Pour souscrire un tel contrat, le texte pose des conditions :

  • Le point de livraison dont dépend le site concerné doit livrer du gaz exclusivement à ce lieu de consommation.
  • La consommation annuelle de gaz naturel doit être supérieure à 5 000 MWh au cours de l’année N-1. Le seuil était placé à 1 000 MWh avant l’arrêté du 3 octobre 2022.
  • Le lieu de consommation concerné ne doit pas produire de l’électricité à partir du gaz naturel.

On le voit, ce sont les plus gros consommateurs qui sont susceptibles de conclure ce type de contrat et ils ne doivent pas produire de l’électricité à partir du gaz. En effet, il ne faut pas que l’interruptibilité conduise à déséquilibrer la production d’électricité.

Une fois le contrat conclu, le consommateur s’engage à :

  • Avoir une capacité interruptible au moins égale à 20 MWh par jour sur son site de consommation.
  • Transmettre le programme de consommations journalières minimales qu’il prévoit pour les deux semaines à venir.

Selon l’arrêté du 3 octobre 2022, l’ordre d’activation doit être envoyé au client au plus tard à 16 h pour une activation des capacités interruptibles le jour suivant à 6 h. Avant ce texte, le délai était de 24 h entre la réception du signal et l’exécution de ses obligations pour le client. Le gouvernement souhaite donc donner la plus grande souplesse possible au réseau pour s’adapter en cas de difficulté.

Cette interruptibilité fait l’objet d’une compensation financière. En vertu de l’article L431-6-2 du Code de l’énergie, le montant est plafonné à 30 euros/kW.

Toutefois, si le consommateur ne respectait pas ses engagements, il s’expose à une pénalité de 200 euros par MWh de dépassement.

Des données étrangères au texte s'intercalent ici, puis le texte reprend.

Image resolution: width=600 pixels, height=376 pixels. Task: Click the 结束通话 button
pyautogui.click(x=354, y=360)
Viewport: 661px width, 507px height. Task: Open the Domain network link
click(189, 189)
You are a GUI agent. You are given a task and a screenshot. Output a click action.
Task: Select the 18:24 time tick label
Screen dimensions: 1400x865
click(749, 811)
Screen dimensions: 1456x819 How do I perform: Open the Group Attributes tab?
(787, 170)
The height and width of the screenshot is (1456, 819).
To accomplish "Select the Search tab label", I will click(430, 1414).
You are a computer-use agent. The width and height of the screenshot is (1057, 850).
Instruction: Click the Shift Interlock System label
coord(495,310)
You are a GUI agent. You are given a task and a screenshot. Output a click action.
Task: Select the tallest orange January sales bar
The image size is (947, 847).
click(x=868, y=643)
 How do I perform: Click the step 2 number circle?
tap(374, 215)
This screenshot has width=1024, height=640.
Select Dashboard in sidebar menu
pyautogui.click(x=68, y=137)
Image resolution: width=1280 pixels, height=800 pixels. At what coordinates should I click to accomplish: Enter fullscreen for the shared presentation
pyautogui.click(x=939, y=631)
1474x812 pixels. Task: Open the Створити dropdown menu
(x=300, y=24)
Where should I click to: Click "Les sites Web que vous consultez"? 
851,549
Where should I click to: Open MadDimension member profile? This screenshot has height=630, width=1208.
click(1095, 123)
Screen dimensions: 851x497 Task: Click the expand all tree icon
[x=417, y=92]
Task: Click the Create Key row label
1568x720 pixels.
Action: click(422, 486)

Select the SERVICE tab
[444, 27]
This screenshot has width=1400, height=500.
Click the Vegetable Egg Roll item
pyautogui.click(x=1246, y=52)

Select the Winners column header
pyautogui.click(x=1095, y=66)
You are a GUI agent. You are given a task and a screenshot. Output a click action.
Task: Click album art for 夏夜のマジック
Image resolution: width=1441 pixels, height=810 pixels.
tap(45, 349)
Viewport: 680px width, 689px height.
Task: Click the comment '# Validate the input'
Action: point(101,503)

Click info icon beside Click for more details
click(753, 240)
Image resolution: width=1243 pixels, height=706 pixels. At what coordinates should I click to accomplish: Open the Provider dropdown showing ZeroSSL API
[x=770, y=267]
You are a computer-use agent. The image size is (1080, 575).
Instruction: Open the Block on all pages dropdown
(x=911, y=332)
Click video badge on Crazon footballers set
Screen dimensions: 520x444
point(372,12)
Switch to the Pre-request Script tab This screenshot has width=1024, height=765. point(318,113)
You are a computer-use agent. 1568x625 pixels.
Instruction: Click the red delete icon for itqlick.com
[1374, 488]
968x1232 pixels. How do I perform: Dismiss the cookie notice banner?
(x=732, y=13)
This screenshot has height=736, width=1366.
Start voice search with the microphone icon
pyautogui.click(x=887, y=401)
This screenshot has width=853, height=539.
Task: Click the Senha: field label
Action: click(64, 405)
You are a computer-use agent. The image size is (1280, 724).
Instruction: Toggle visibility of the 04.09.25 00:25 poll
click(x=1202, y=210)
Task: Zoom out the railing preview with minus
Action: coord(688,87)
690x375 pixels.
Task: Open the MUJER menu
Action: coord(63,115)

L’interruptibilité secondaire

L’arrêté du 17 décembre 2019 prévoit l’interruptibilité secondaire qu’un client peut choisir de souscrire par contrat. Elle se décline à la fois sur le réseau de transport et de distribution.

Pour pouvoir y prétendre, le site doit réunir plusieurs conditions cumulatives :

  • être raccordé au réseau de GRDF;
  • disposer d’un compteur télérelevé tous les jours ;
  • avoir CAR (consommation annuelle de référence) supérieure ou égale à 5 000 MWh ;
  • avoir une capacité journalière d’acheminement (CJA) ou une capacité journalière normalisée (CJN) supérieure à 40 MWh/jour.

En revanche, l’activité exercée sur le site concerné n’a pas d’importance. Mais le contrat doit être souscrit entre février et mars de chaque année.

Lors de la souscription, le client choisit la consommation plafond qu’il s’engage à ne pas dépasser en cas d’envoi du signal d’interruptibilité. S’il ne respecte pas ce plafond, il s’expose à des pénalités.

Le contrat est souscrit pour 4 ans, mais il doit être reconduit chaque année. La durée d’interruptibilité s’étend sur 240 h maximum sur l’année.

En cas de pic de consommation, il reçoit un signal qui le conduit à réagir dans un délai de 12 h. Il dispose de 24 h pour réduire sa consommation selon les termes contractuels prévus.

L’intérêt pour le client est financier. Même si l’interruptibilité secondaire n’est pas rémunérée, le client bénéficie d’une réduction de son assiette de modulation soumise à la compensation stockage.

Selon GRTgaz, 29 contrats d’interruptibilité secondaire ont été signés avec une date d’effet au 1er avril 2022. Cela représentait une capacité de modulation de la consommation de l’ordre de 15,8 GWh/j, ce qui n’est pas négligeable et pourra permettre de préserver le défaut pendant les pics de demande cet hiver.

En résumé…

Cette année, pour la première fois, le mécanisme du délestage est doté d’un cadre strict qui prend tout son sens dans le contexte de la crise énergétique qui touche le pays depuis plusieurs mois. Toutefois, le délestage reste une voie de dernier recours qui ne sera empruntée qu’après avoir épuisé les autres moyens à disposition du gestionnaire de réseaux, comme les mécanismes d’interruptibilité. La France pourra également compter cet hiver sur ses capacités de stockage ainsi que sur la sensibilisation réalisée depuis plusieurs mois à l’égard des consommateurs visant à faire baisser la demande en gaz.